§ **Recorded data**
Start of Block

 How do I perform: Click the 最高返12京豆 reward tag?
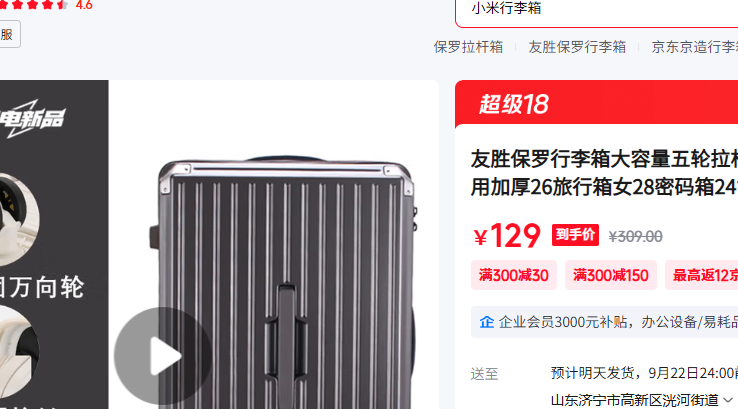(x=701, y=275)
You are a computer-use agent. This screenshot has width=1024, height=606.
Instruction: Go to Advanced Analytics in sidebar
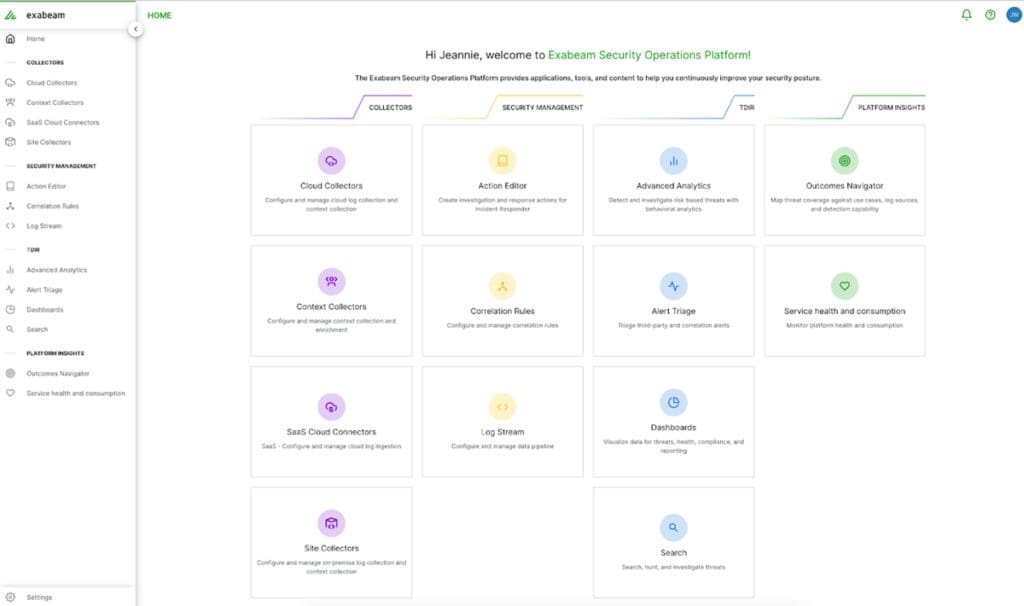(x=56, y=270)
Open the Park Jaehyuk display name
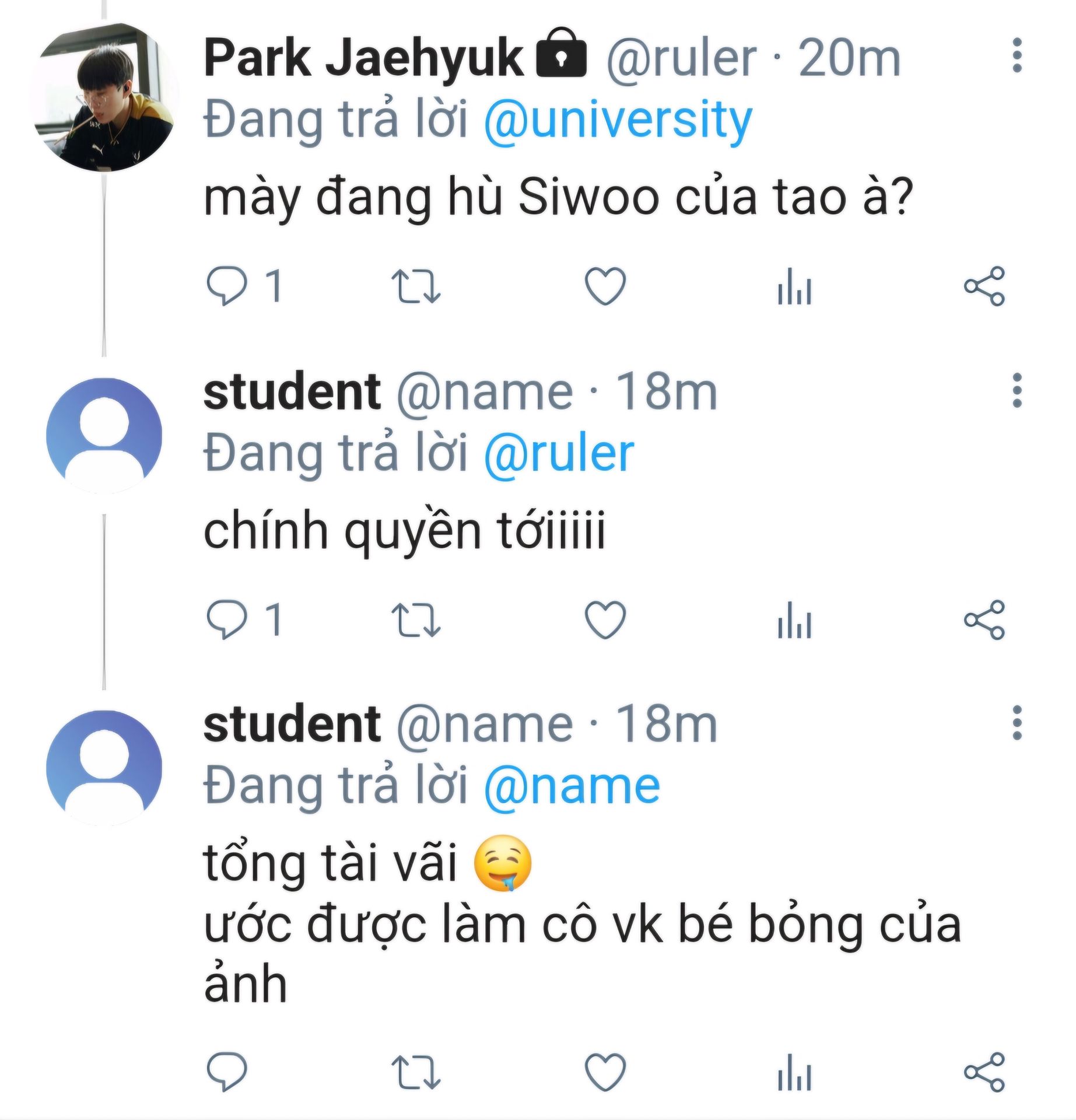 coord(363,57)
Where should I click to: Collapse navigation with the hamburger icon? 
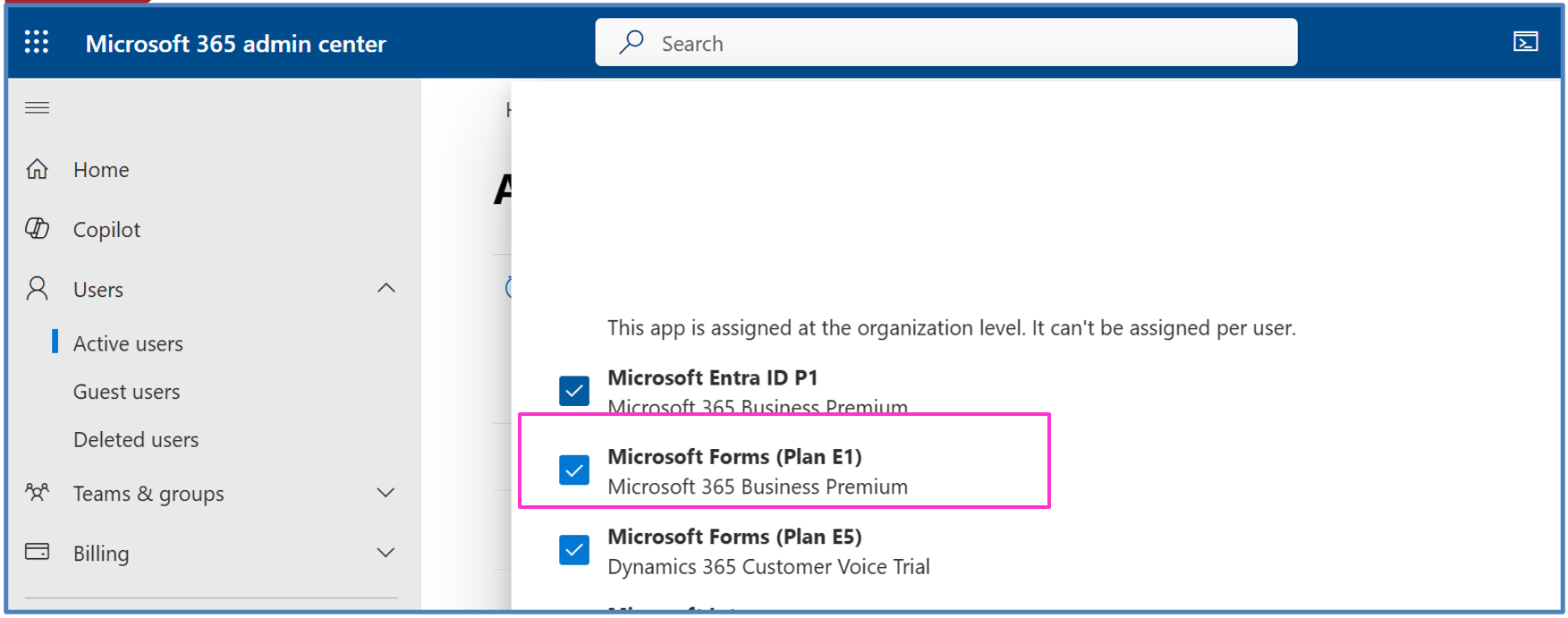coord(37,108)

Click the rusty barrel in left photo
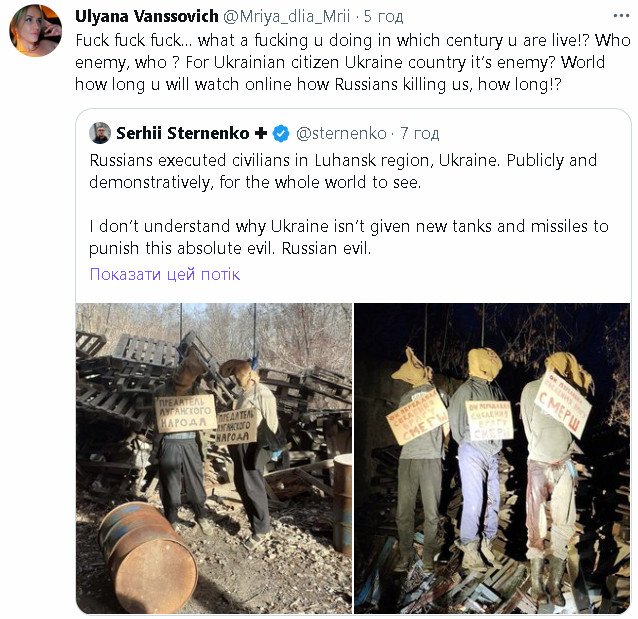[x=146, y=555]
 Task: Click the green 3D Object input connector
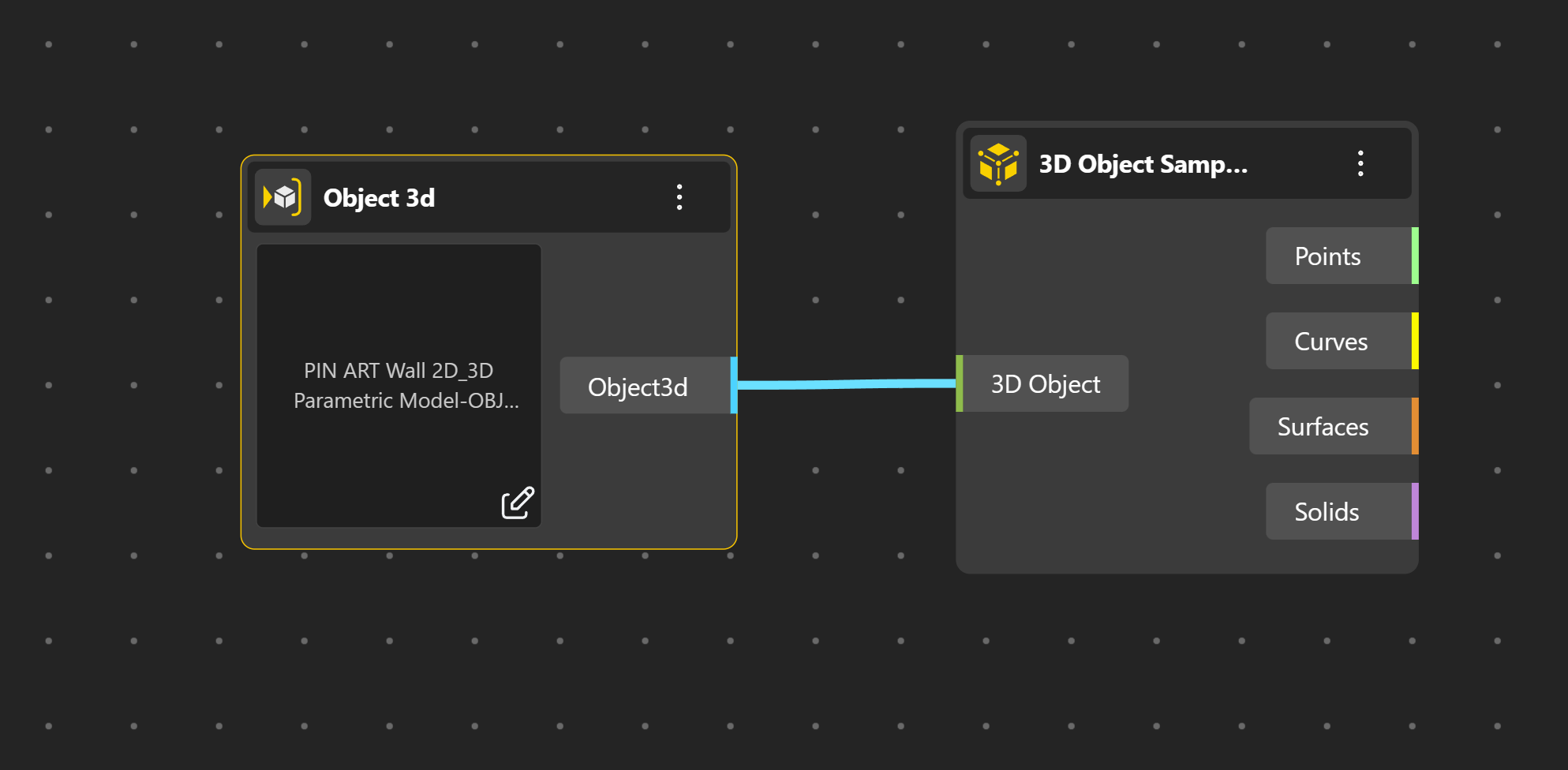tap(960, 383)
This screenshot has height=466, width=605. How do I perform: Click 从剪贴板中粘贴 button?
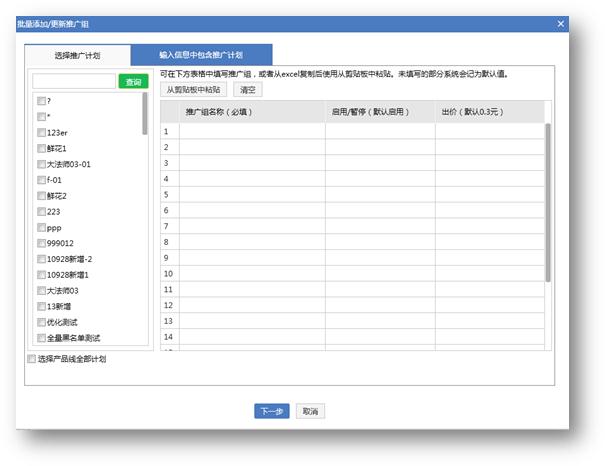click(x=194, y=89)
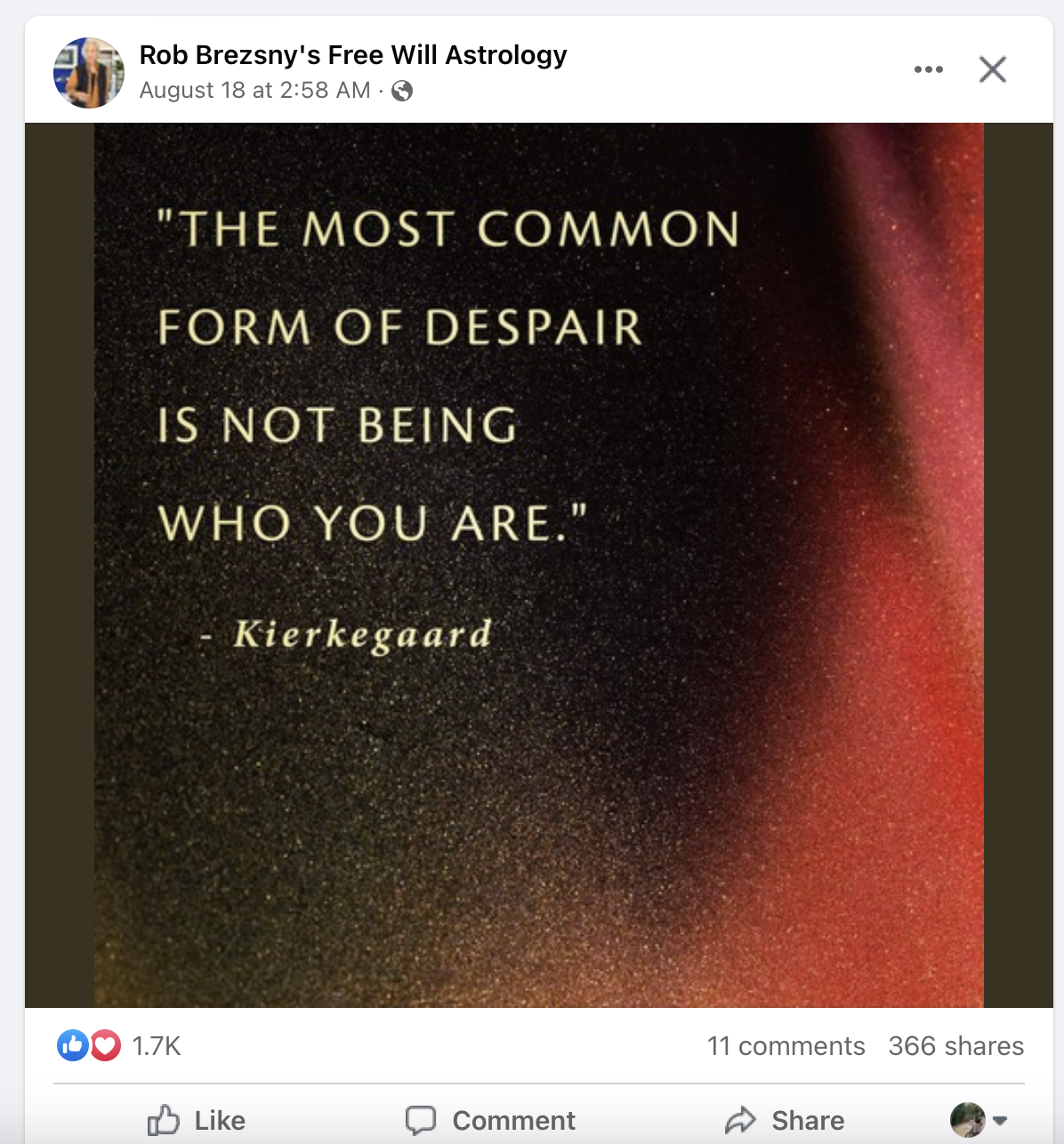Click the speech bubble Comment icon
The width and height of the screenshot is (1064, 1144).
coord(421,1120)
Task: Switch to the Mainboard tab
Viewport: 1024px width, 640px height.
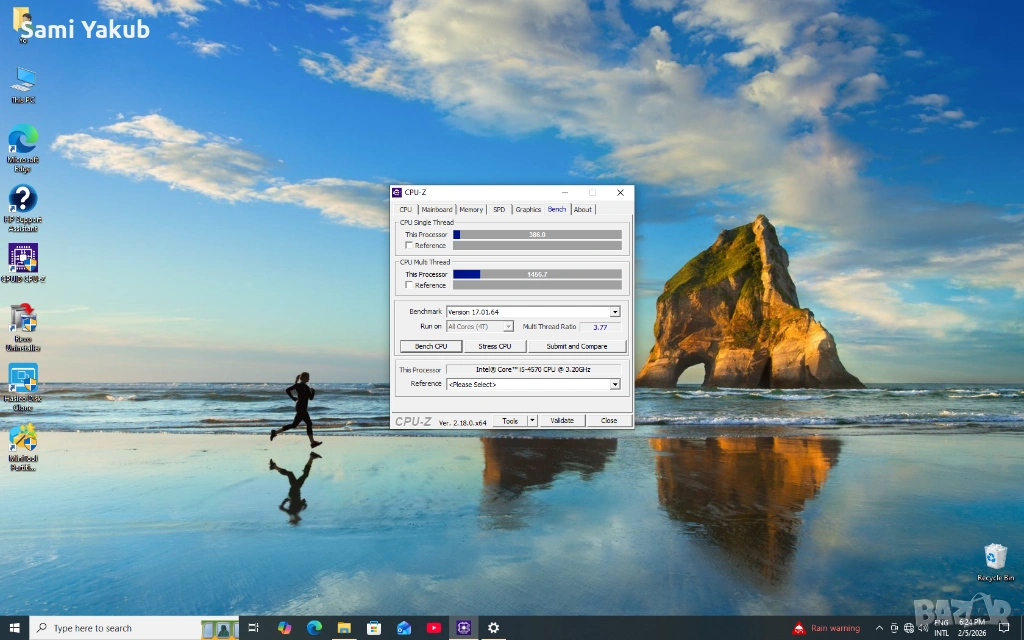Action: pos(436,210)
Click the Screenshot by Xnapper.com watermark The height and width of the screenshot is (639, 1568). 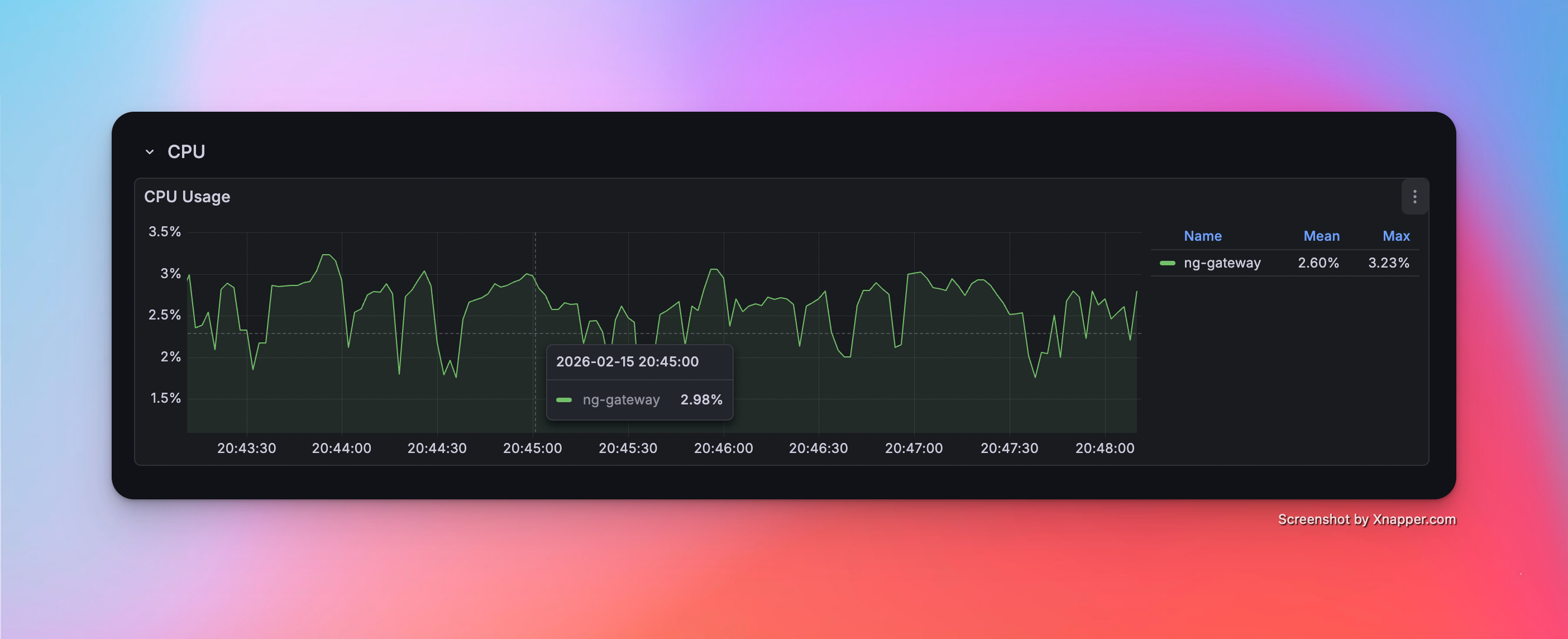1366,519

End of Block

§ **The problem**
Every line above from the one with "Open the Park Jaehyuk display name" down to the one with "Task: Switch to the Mainboard tab" must be written out exactly, and no picture may appear.

§ **Exercise response**
Open the Park Jaehyuk display name
 coord(363,57)
Where should I click to: Collapse navigation with the hamburger icon? 
coord(37,108)

Click the rusty barrel in left photo
[x=146, y=555]
 Task: Click the green 3D Object input connector
tap(960, 383)
This screenshot has height=466, width=605. How do I perform: Click 从剪贴板中粘贴 button?
click(x=194, y=89)
Click the speech bubble Comment icon
The width and height of the screenshot is (1064, 1144).
coord(421,1120)
Task: Switch to the Mainboard tab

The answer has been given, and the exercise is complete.